[ Acklins ] • Baaruco or Yahaka?
Truthfully, while traversing the island I felt as if I was in Eleuthera or Long Island. It is a long island much like both Eleuthera and Long Island. So, driving in between settlements took some time. In addition to this, the island is very hilly… Also, like Eleuthera and Long Island. Its highest point stands a towering, for The Bahamas at least, 141 feet above sea level in the settlement of Hard Hill. The similarities between the three islands don’t end there, though. Acklins Island is very narrow, only spanning 4 miles at its widest point.
It is believed that the original Lucayan name of Acklins was either Baaruco or Yahaka. Whatever the Lucayan name may be, Acklins Islands is one of the islands in The Bahamas that is relatively untouched. The island actually didn’t have electricity installed until 1998… Just twenty years ago.
Acklins Island is home to one of the largest Lucayan sites found in The Bahamas to date.
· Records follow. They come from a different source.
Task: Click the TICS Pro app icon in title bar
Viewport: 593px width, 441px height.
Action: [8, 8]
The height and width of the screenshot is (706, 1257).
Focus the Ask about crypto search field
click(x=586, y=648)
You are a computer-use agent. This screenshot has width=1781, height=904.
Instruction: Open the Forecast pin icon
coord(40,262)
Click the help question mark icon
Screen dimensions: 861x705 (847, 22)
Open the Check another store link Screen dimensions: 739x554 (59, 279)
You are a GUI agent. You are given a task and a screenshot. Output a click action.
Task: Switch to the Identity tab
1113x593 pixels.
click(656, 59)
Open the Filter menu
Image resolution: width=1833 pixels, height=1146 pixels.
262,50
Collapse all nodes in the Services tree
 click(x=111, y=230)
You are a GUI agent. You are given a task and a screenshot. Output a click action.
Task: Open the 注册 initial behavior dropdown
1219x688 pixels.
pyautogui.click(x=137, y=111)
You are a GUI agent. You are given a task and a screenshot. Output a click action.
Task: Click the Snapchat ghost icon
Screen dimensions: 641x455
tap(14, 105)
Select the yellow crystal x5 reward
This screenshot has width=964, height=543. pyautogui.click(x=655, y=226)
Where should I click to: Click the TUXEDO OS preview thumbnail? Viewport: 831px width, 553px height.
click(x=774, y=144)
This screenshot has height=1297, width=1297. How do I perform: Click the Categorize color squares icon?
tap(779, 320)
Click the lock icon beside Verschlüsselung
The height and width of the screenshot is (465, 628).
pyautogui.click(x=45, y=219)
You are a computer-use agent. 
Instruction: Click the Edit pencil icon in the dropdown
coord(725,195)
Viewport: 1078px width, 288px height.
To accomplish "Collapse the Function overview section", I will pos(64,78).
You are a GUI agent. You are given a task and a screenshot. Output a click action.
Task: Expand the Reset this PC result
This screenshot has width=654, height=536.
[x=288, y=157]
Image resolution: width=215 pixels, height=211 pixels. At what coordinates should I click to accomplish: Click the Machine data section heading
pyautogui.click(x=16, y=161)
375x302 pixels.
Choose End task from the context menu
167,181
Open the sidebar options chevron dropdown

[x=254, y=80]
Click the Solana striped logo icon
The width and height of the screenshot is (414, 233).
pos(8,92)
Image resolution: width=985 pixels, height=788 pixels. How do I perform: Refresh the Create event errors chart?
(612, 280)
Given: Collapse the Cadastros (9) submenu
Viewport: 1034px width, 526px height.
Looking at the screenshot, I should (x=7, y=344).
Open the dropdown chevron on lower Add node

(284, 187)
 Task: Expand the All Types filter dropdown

Remains of the Lucayan village sits along present-day Pompey Bay Beach. After the removal of the Lucayan Indians at the hands of the Europeans in the 1500’s, the island sat quiet, devoid of human life, for more than 200 years until American Loyalists settled on the island towards the end of the 18th Century in 1783.
Since then, the island has still managed to remain in its pristine state. The island is home to flocks of flamingos, like most of the islands in The Southern Bahamas. Along with neighbouring Crooked Island, Long Cay and Castle Island, Acklins encloses about a 1,000sq foot body of water called the Bight of Acklins. This water feature of The Bahamas is home to some of the best snorkelling spots and bonefishing flats because most of it is just a few feet deep and to me, the most beautiful waters in The Bahamas that I’ve seen so far.